Twitter: Don't you want me, woah, oh, oh, oh

In 1981, the Human League sang...

 

You were working as a waitress in a cocktail bar
When I met you. I picked you out
I shook you up
And turned you around
Turned you into someone new.

Now five years later on you've got the world at your feet
Success has been so easy for you.
But don't forget it's me who put you where you are now

And I can put you back down too.

Are there no situations in life that can't be summed up by lyrics from a Sheffield band? I'm not sure how many cocktail bars there were in Sheffield in the 80s, but fast forward 30 years, and the gist of that story can be applied to recent developments at Twitter.

Clients not encouraged

They have recently announced sweeping changes in how they will allow third party software and websites to access and display tweets. This has gone down very badly with many developers of software that allows people to access Twitter (known as "clients"), not least because Twitter didn’t create many of the features that have made it so popular. @ replies, link shortening, picture embedding, the iconic "bird" design and even calling individual message "tweets" were all innovated by independent software producers in their own Twitter clients before being adopted and integrated by Twitter themselves. So understandably many have been upset by being told they will no longer be allowed to innovate, and have to follow strict rules which prohibit any deviation from the "official" way of doing it, as well as having the number of people who can use their software capped by Twitter. They have effectively killed off any incentive for any software company to create software for Twitter.

Pulling in feeds

Many of our clients use Twitter to keep in touch with their clients and communities. We have frequently included feeds of recent tweets within website designs. Twitter made this really easy to do - providing several easy ways of accessing this data which we could display in a way which fits with the rest of a website design. Our own site does this, on the homepage and latest sections.

Screenshot of Rckt tweet

Look lovely, don't they?

We have even developed our own plugin for MODX (our CMS of choice) which cleverly combines server-side caching and real-time client-side updates to ensure these work on all browsers, don't fail if Twitter is unavailable and are cached by search engines. With branding and links back, this of course is all free promotion for Twitter.

Display "guidelines" become "requirements"

However, as well as dictating how tweets must be presented, from March 2013, the current methods of accessing recent tweets are being cut off. That means the our clients will not be able to show messages they have posted to Twitter, on their own websites, in a manner they choose.

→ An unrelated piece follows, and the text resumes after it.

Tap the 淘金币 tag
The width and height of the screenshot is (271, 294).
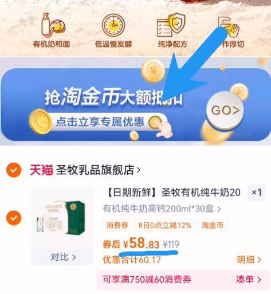(213, 225)
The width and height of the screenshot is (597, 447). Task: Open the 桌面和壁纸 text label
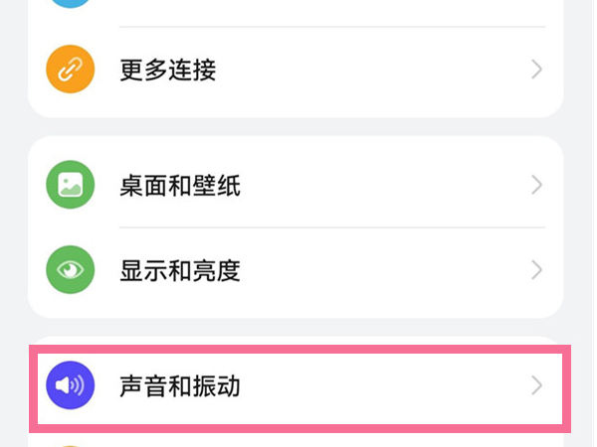[180, 186]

It will mean many of our clients' sites effectively break, unless we take action. The only options available to us are:

  1. Replace the current feeds with Twitter's new official web feeds. They really don't look as lovely (unless your idea of lovely is "MySpace page", circa 2003).
    Screenshot of Twitter feed 
  2. Remove live Twitter feeds from the site entirely.

We will be contacting clients over the next few months to discuss their options, and performing technical testing to understand what the effect will be when Twitter kills the service. 

Our approach has frequently been to advise clients to take advantage of third party sites' functionality rather than recreate it themselves; however this is a reminder that part of taking this strategy must be to prepare for the fact that one day, that service may change or not exists.

Not user focussed

Twitter’s success has been built on its users. Yet its policy changes have been completely the opposite of user focussed. To paraphrase Cory Doctorow’s argument about DRM: no Twitter user woke up this morning thinking “I’d like less choice of software for accessing Twitter”; no website owner who uses Twitter and displays tweets on their website thought “I’d like to swap a nicely designed tweet display on my website for something ugly”; and no digital creative though “I’d like lots of my sites to break”. 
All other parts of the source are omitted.